▸ **ТЕКСТ ДЛЯ ЧТЕНИЯ**:
Шрифт:
Интервал:
Закладка:
По-прежнему опасаясь приближаться к русским, взрослые тем не менее часто посылали к ним детей. В Вене Хельга Гротч ходила к русским выпрашивать табак, из которого ее отец делал самокрутки. В другой раз ее мать велела детям плакать как можно громче, когда они пришли в советскую комендатуру просить, чтобы их не выселяли из квартиры. Позднее Хельга с усмешкой вспоминала: «Очевидно, мы вопили достаточно убедительно. Нам разрешили остаться». Довольно часто детей использовали в качестве посредников. Хельга Фейлер вспоминала, как бабушка отправила ее в русский лагерь неподалеку от их деревни просить еды. Хотя бабушка считала это слишком опасным делом для взрослых, она была уверена, что русские не причинят вреда детям. Русский лагерь был огорожен забором, от которого десятилетнюю Хельгу и ее младшего брата прогнал первый же увидевший их солдат. Затем второй солдат предложил дать ей белого хлеба в обмен на ее брата. Когда она покачала головой, он показал ей фотографию своего сына, чтобы завоевать ее доверие, и, указав на себя, сказал на ломаном немецком: «Я отец… дай». Она протянула ему свою сумку, а затем подняла ребенка. Солдат, охваченный, как ей показалось, тоской по дому, высоко поднял брата Хельги и покружил на руках, потом прижал к себе и погладил по волосам. Когда мальчик расплакался, он передал его обратно через забор. Он положил в сумку две буханки белого хлеба; кроме этого Хельга нашла внутри сахар и кусок мяса. Такие случаи позволяли детям снова обрести чувство собственной важности в то время, когда так много взрослых теряли авторитет в их глазах. В этих сценах завоевания дети были не просто наблюдателями. Они быстро стали их активными участниками [6].

▸ **ИСХОДНЫЕ ДАННЫЕ**:
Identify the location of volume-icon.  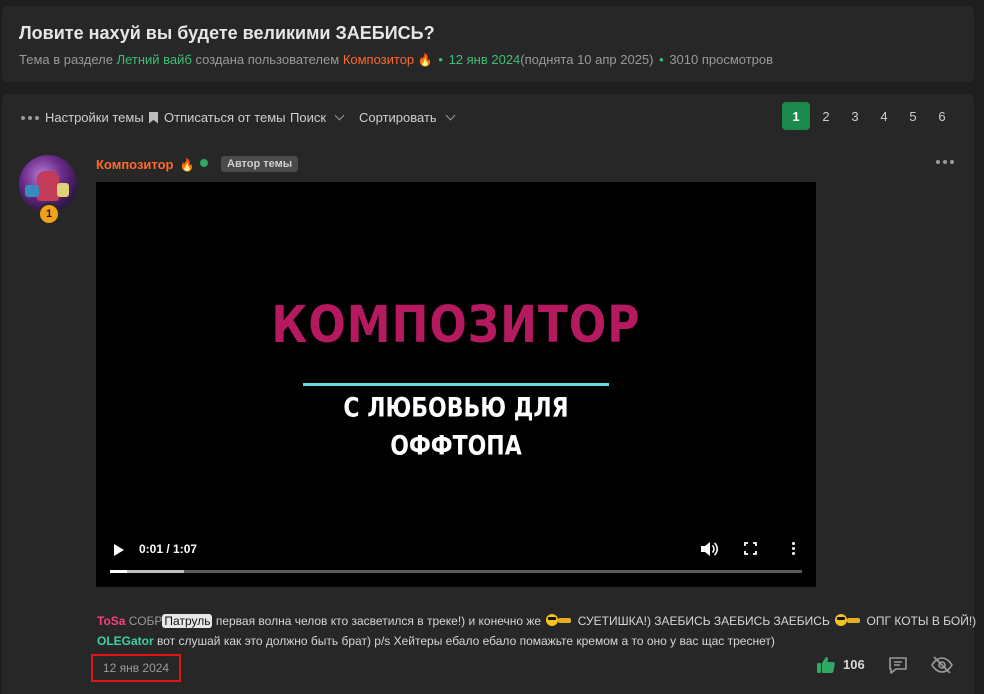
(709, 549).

==

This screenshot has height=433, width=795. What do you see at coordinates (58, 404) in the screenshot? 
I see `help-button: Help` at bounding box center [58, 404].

▸ **ВАША ЗАДАЧА**:
Зачем Хельга Гротч ходила к русским в Вене, согласно тексту о детях и советских солдатах?

▸ **ВАШ ОТВЕТ**:
Она ходила выпрашивать табак, из которого ее отец делал самокрутки.